Winston Peters via Getty
Winston Peters via Getty

Peter Williams: We just can't get rid of Winston

Peter Williams 21/06/2021

OPINION: There is only one Winston in this country and he’s become so familiar and so much a part of the political furniture that we don’t even need to say his second name, even when he and his party were so completely and utterly thrashed in last year’s election. 

So he finally makes a public appearance, and his speech was so predictable and his themes so obvious that reading through his words I thought I could have written this for him without his instructions. But did he stroke a chord with you? 

He is now 76, he’ll be 78 at the next election, he is still the leader of the party he founded, there is no obvious succession plan in place, there is yet another party president and there is still a whiff of suspicion about how New Zealand First organises its affairs. There is also the reality that what he did after the 2017 election by going into coalition with the Labour Party means that people who might otherwise support him just will not trust him again. 

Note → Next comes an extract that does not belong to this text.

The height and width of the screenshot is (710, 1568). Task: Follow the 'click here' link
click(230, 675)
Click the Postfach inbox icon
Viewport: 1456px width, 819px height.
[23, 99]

Yet in these times of really significant public policy changes being foisted on us, the content of Winston’s speech hit the spot in a way that will have an older generation of New Zealanders thinking, yeah, Winston you are talking sense.

Is New Zealand First a chance of getting back again? Does Winston actually need to find a protege to carry the candle forward? Surely, this country, with a population balance increasingly tilting towards those born since 1980, will not put a man born in 1945 back in Parliament, would they? And don’t give me the line about well, if he did get back in 2023 he’d be the same age as Joe Biden is now. Frankly, if Joe Biden is put up as the epitome of man being effective in life at the age of 78, then the world has a serious issue. 

Here’s what I reckon. I read his speech yesterday and I think, yep, Winston is hitting the spot with me. The whole business of the country constantly being called Aotearoa. The government enabling a wave of rights-based activism, the swinging of the pendulum starting with the deal at Ihumatao, and the reaffirmation that New Zealand First stands for one flag, one country and one law. That’s before he attacks the policies which have turned Auckland from the City of Sails into the “City of Snails” and the proposed cycling and walking Bridge to Nowhere. 

Most extraordinarily, though totally expected, of course, is his revelation that a report called He Puapua, which we now all know plenty about, was brought to a government that he was the deputy Prime Minister in, but he never knew about and says was deliberately suppressed. If that doesn’t tell you everything you need to know about the machinations of the Labour Party and the influence of the Maori caucus inside it, then I don’t know what will. 

So what chance Winston of a comeback? Despite what he said yesterday, is he really a chance? Or has he burnt his trust with the 97.5 percent of us who didn't vote for his party at last year’s election? Was the beginning of the end of his political career the day that he picked Labour over National in 2017, or rather let personal feuds with the likes of Bill English and Paula Bennett get in the way of the greater good of the country? 

His comeback to that is well, look at the state of National now. That’s why we didn’t go with them. Well, that is a silly and irrational argument. If he’d picked Bill English as Prime Minister in 2017, the National Party would not be in the disarray it’s in now, and we might trust him and his party a whole lot more than we do at this time.

Are you wishing Winston was still around? Can you ever trust him again? But isn’t he saying things that deep down you really, really agree with?